そもそも、天気が回復したのは「神秘的」ではありますが、
(一部の熱狂的な右側の人たちはどうなのか知りませんが)、天皇陛下が神の力で天気を回復させたと考えられている訳ではありません。
あくまで偶然です。
そのとき、普通では考えられないくらい、不自然に雨雲が動いたということも(おそらく)無いでしょう。
ただ、そのような偶然が起こることに対して、我々は畏れ多い気持ちを抱くのでしょう。
【「我々」をどの範囲で設定するかは、個々人の価値観もあるでしょうが】
それで言えば、儀式の際に中庭に掲げていた「万歳旗」が落下していました。
ネットニュースによれば、「万歳旗」の他に、2本の旗も落下していたとのこと。
これも今後、「神威なし」とか「縁起が悪い」とか、皇室批判記事で大喜びして書かれそうですが、
逆に、「万歳旗」が落下するくらいの強風であったにも関わらず、天気が回復したという「神威あり」の意味に捉えることもできるでしょう。
昔、山本七平さんの本にこんなことが書いてありました。
戦時中に、米軍に捕らえられた日本兵たちがいました。
この捕虜の「洗脳」を解こうと、インテリの米兵が「天皇は神ではない」ことの説明を試みようとします。
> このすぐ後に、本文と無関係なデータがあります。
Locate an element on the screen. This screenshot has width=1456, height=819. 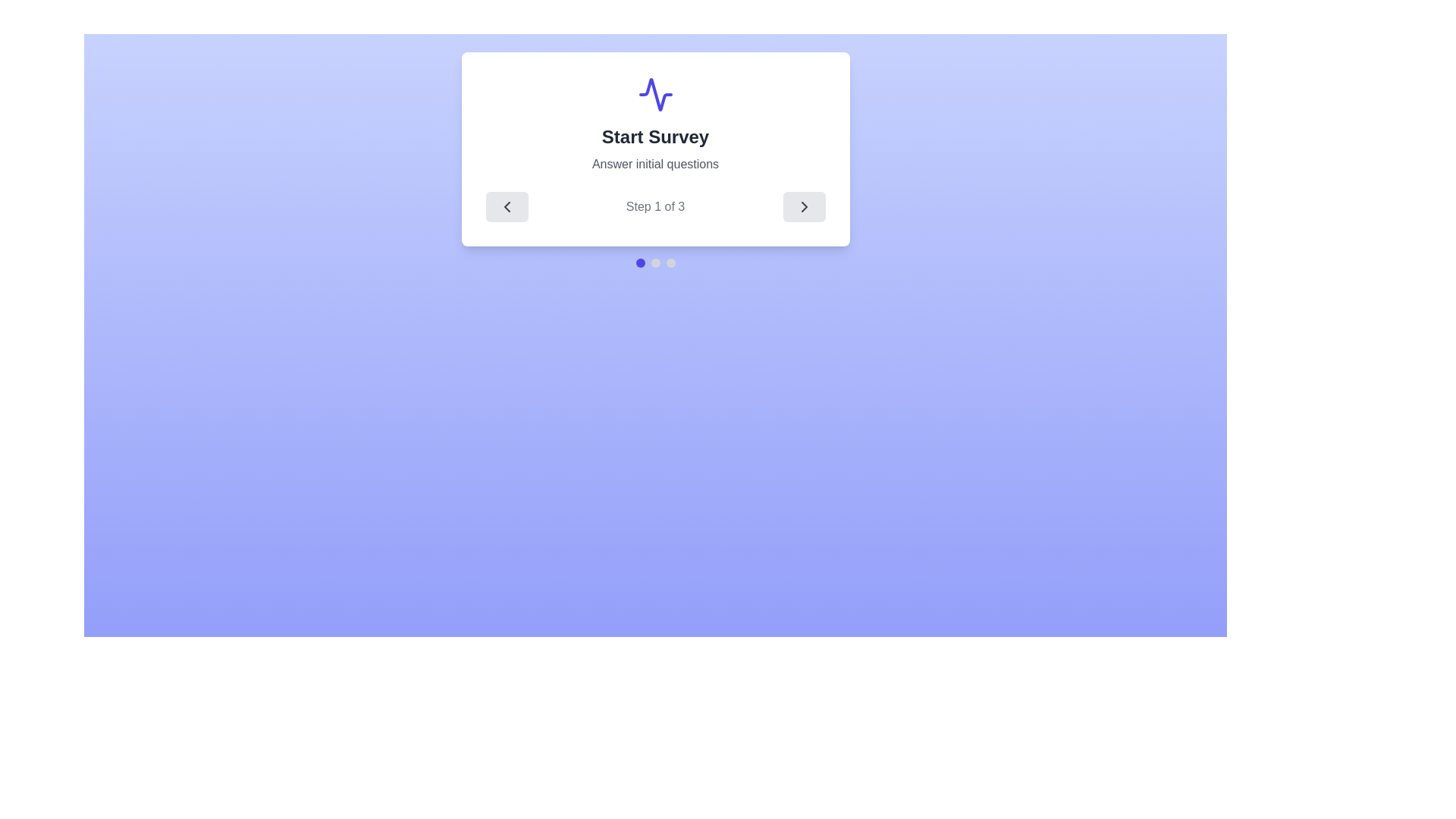
the button right to observe its hover effect is located at coordinates (803, 207).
その証拠のひとつとして「人間は猿から進化したんだ」と説明したところ。「そんなこと知ってる」「子供向けの雑誌にも書いてある」と反論され、「じゃあなんで天皇は神だと信じているんだ」と逆に不審がられたとのこと。
つまり、何が言いたいのかと言えば、
いくら皇室批判記事が天皇陛下の「神性」を否定したところで、「そうなんだ、天皇陛下は(そういう意味での)神でも、(そういう意味での)特別でもないんだ」と「気が付く」ことは無いということです。
初めから、みんな知っているから。
知ってる上で、皇室を敬愛して(場合によっては「神」だと考えて)いるのが我々なのでしょう。
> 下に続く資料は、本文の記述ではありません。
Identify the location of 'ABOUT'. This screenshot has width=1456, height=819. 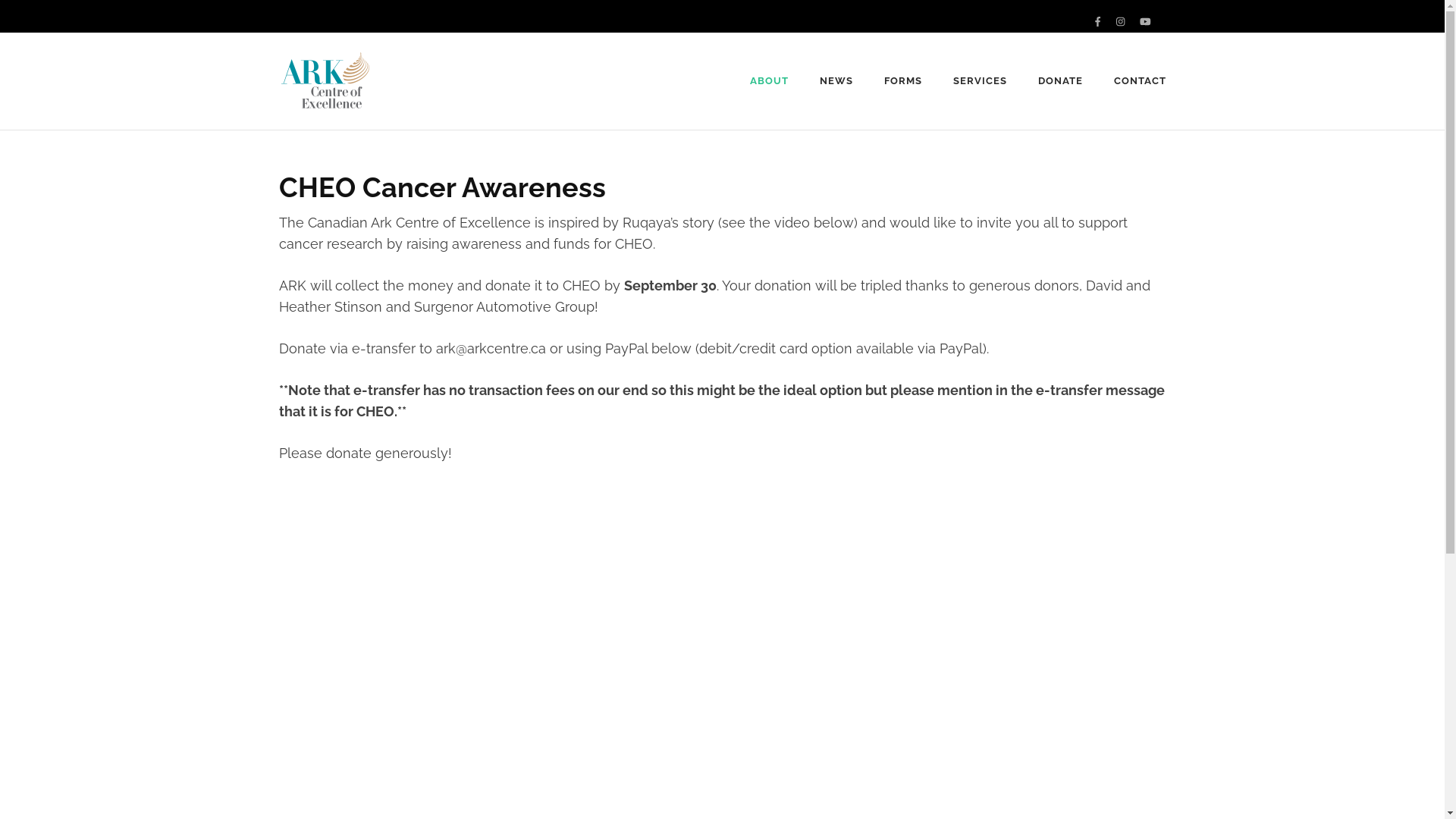
(769, 81).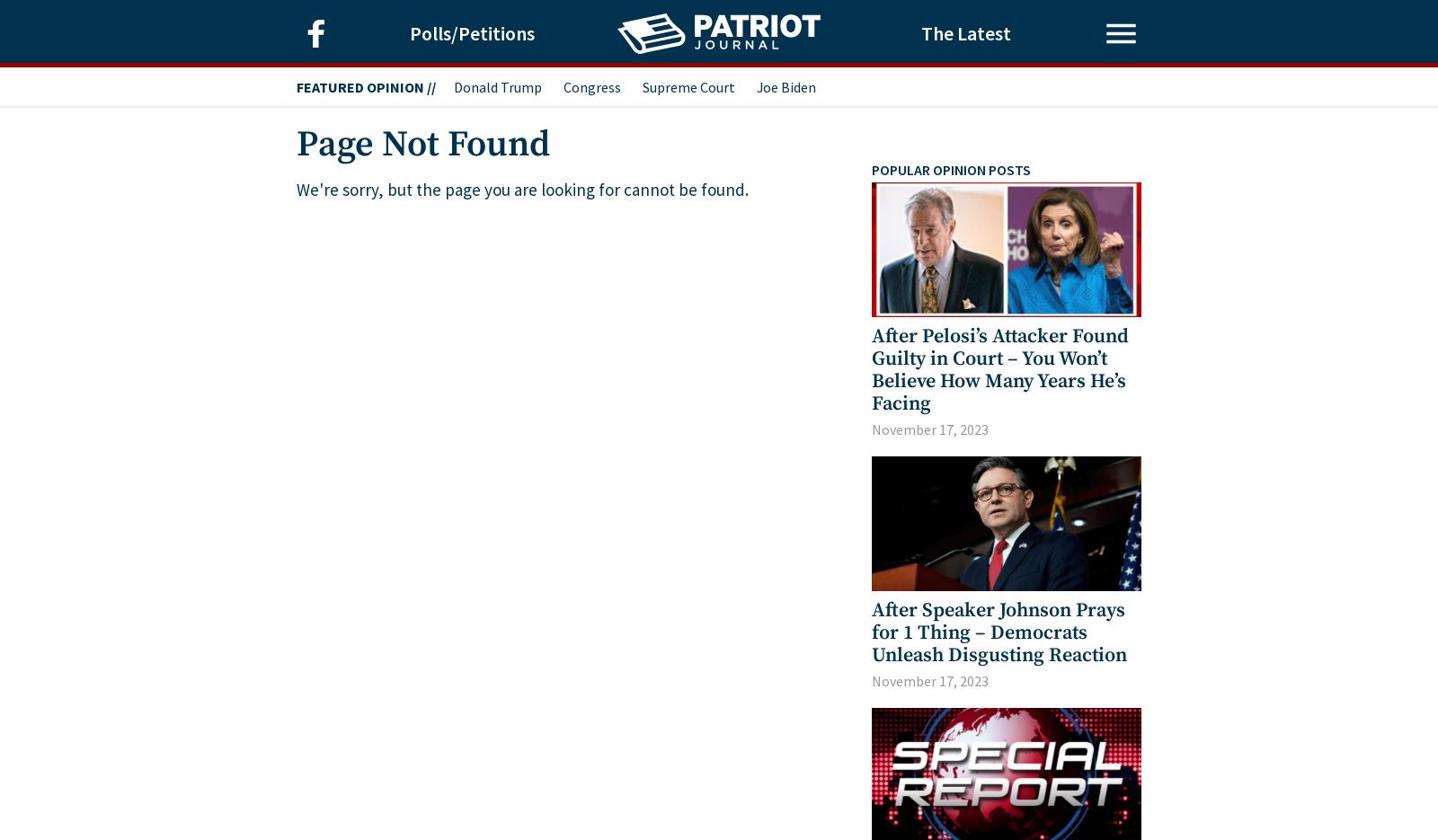  What do you see at coordinates (999, 631) in the screenshot?
I see `'After Speaker Johnson Prays for 1 Thing – Democrats Unleash Disgusting Reaction'` at bounding box center [999, 631].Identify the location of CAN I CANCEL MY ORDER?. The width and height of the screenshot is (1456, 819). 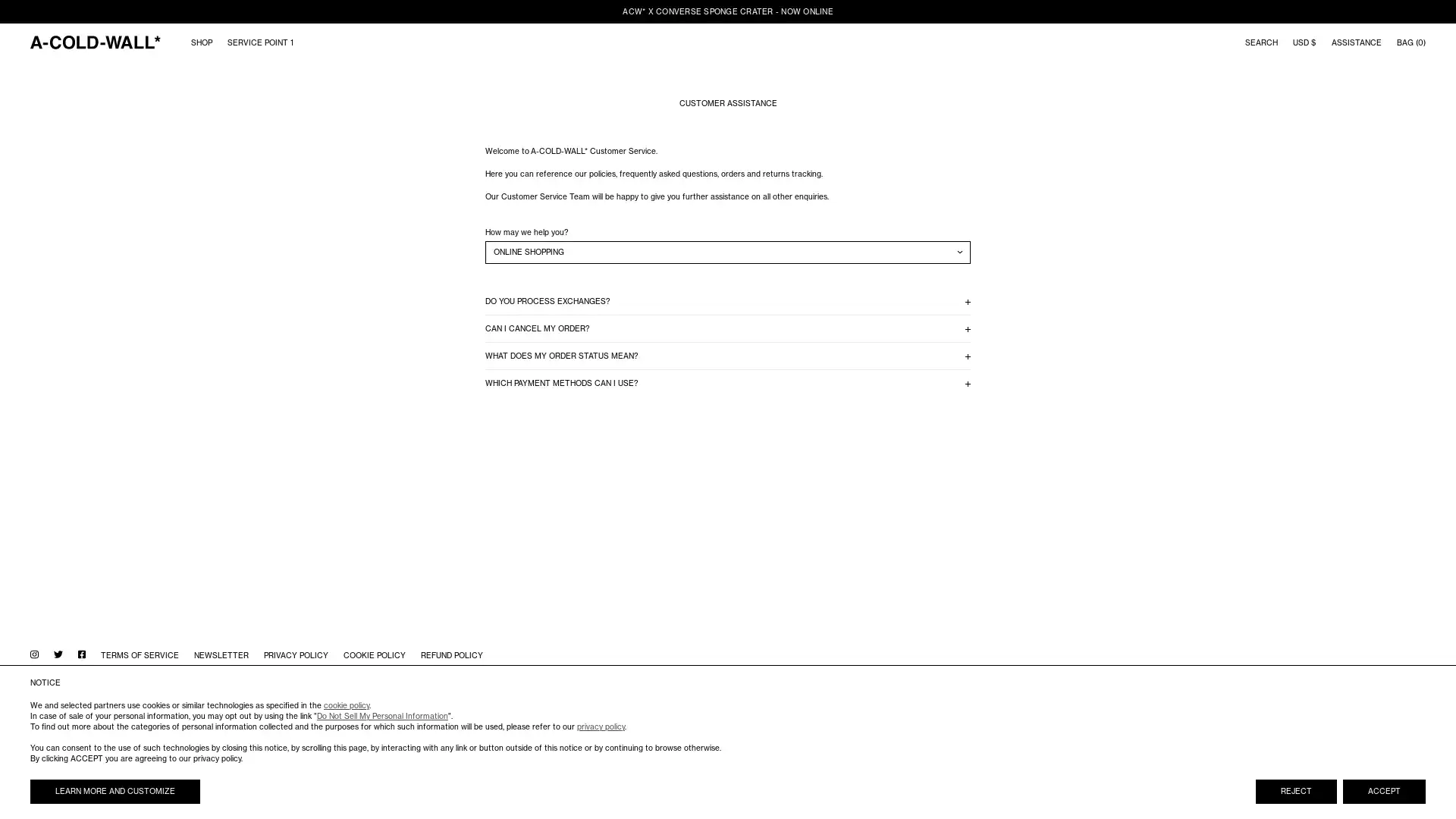
(728, 328).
神社で願い事が叶わなかったといって、神社を破壊するなんてことを頭の隅にも思わないのと同じで、
儀式の最中に雨が降ろうが晴れようが、旗が倒れようが倒れまいが、
そこに、言葉では説明できない畏れ多さを感じるのが皇室というものだと思います。
そんなことを考えながら、中継を見ていました。
※ どうせ10人くらいしか読んでいないブログなので、過激な表現があったかも知れません。そう感じられたようなら、趣旨が正しく伝わっていませんので、あらかじめお詫びいたします。